Zeitmessung im 21. Jahrhundert: Die Vakuumkammer der Braunschweiger Gitteruhr.

DÜSSELDORF. Zeit sei, was man an der Uhr ablese, sagte einst Albert Einstein. Für den radikalen Denker, der Raum und Zeit zur vierdimensionalen Raumzeit verschmolz, ist das eine erstaunlich pragmatische Feststellung. Doch Einstein wusste, dass die Physik das Wesen der Zeit nicht beschreiben kann. Das gilt auch heute noch.

Trotzdem kann man die Sekunde inzwischen weitaus präziser messen als jede andere physikalische Einheit: Bis auf 15 Stellen hinter dem Komma genau schaffen es die besten Atomuhren. Sie würden selbst nach einer Million Jahren Betriebszeit um weniger als eine Zehntelsekunde falsch gehen. Zum Vergleich: Gewöhnliche Quarzuhren vertun sich um bis zu 30 Sekunden pro Monat.

Noch tausendmal genauer soll die nächste Uhrengeneration ticken. An diesen "optischen" Uhren forschen Ekkehard Peik und seine Kollegen an der Physikalisch Bundesanstalt-Technischen (PTB), Prototypen haben die Braunschweiger bereits gebaut. Der Leiter des Fachbereichs "Zeit und Frequenz" steht damit in der Tradition des legendären britischen Uhrenerfinders John Harrison (1693-1776), der mit seinen ausgefeilten Schiffsuhren das Problem der Längengrad-Messung löste.

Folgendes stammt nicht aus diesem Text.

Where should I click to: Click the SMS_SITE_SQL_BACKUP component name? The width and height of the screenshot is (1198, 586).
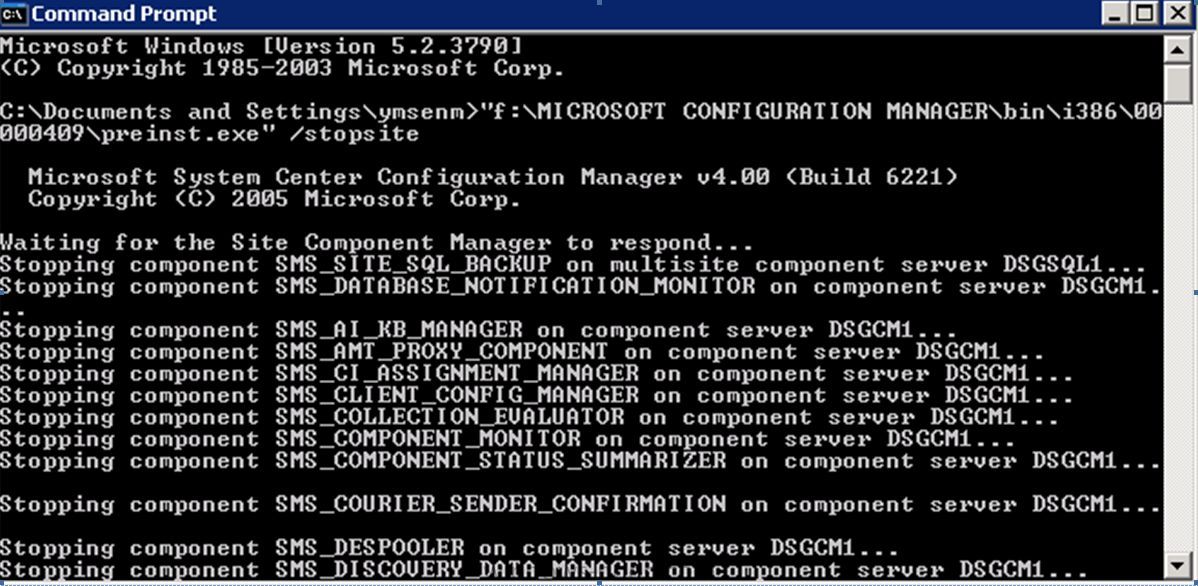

Damals wie heute gilt: Je präziser eine Uhr ist, desto genauer kann man damit geografische Positionen bestimmen. Auch heute ist Navigation ein wichtiges Anwendungsgebiet ultrapräziser Zeitmessung. Moderne Navigationssatelliten sind fliegende Atomuhren, die Zeitsignale senden. Aus deren Laufzeitunterschieden errechnet das "Navi" seine Position.

Wer optische Uhren bauen will, bewegt sich an der Grenze der physikalischen Experimentierkunst. Wie zu Harrisons Zeiten bestehen auch heutige High-Tech-Uhren aus einer Art Pendel und einem Uhrwerk. Das Pendel gibt mit seinen Schwingungen die Zeitschritte vor. Diese zählt das Uhrwerk mit und macht daraus eine Zeitanzeige. Außerdem muss das Uhrwerk das Pendel gleichmäßig in Schwung halten. Je schneller und gleichförmiger eine Uhr tickt, desto feiner und präziser teilt sie auch die Zeit ein.